The Unique System of Regional Compensation, Sucre for its Spanish acronym, which is also the name of the former Ecuadorian currency – Ecuador dollarized its economy in 2000-, is another idea of the members of the Bolivarian Alternative for the Peoples of Our America (Alba) and Ecuador, as a proposal to face world economic crisis.

The Sucre does not exist yet. Member countries are still in talks, but its creation is a reality because it counts with the necessary political will of a bloc of countries of the region.

In its beginnings, the Sucre will be a currency with no physical emission. It will be used for trade and financial exchanges between the countries of the region. The States that are part of this initiative are: Bolivia, Cuba, Dominica, Honduras, Nicaragua, Venezuela and Ecuador.

The Sucre will be a Common Account Unit (UCC, Spanish abbreviation), as it was the Euro in its beginning with the ECU, and Sucre's value will depend on a currencies' basket.

Such basket will be comprised by the local currencies of the Alba countries (boliviano, Bolivia; Cuban peso, Cuba; east Caribbean dollar, Dominica; lempira, Honduras; cordoba, Nicaragua; and Bolivar, Venezuela) and Ecuador (with the Ecuadorian dollar), which will determine the value of the UCC.

The participation of each currency to form the basket will be based on the relative weight of each country's economy in the international field. Diverse variables have to be used to establish the relative weight of participation of local currencies in the basket. In addition, it will be necessary to establish the conversion between the Sucre and other currencies (such as the Euro or the Dollar).

The creation of the currency basket will allow, further, to keep progressing in the currency integration process, with a physical emission of a real regional currency, according to the technical group studying Sucre's creation.

To administer the Sucre is necessary just a Payment Compensation Chamber, where each member State will have an open account, that could be made in the Central Bank of the member countries or in the Bank of the Alba.

Sucre's immediate impact

This currency will allow the complementarity of the Alba and Ecuador economies; that is to say, “what other country needs and what I have, in the framework of a fair and beneficial trade for the peoples,” explained the Venezuelan economist Robert Bonillo. Consumers of the region will have access to new products.

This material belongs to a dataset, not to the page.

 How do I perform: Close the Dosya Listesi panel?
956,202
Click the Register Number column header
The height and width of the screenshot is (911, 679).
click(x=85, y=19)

As a consequence, the welfare of the peoples in the region will be improved, because a greater exchange capacity will generate more activity, more employment, investment and trade. “The idea of a Common Account Unit is to generate stability in the exchange mechanism to increase the inter-regional trade,” he said.

In a direct way, the countries of the region using this currency will have lower dependence on the dollar, which would protect them from any instability of such currency. The simple fact of implementing the Sucre would represent a progress towards the regional monetary and financial independence.

In addition, this new system of inter-regional payment would reduce currency exchange transactions and, therefore, the need of international reserves addressed for the international trade.

According to the technical commission, the dollar, often used for the multiple commercial and financial transactions within the region, would be out of the regional market.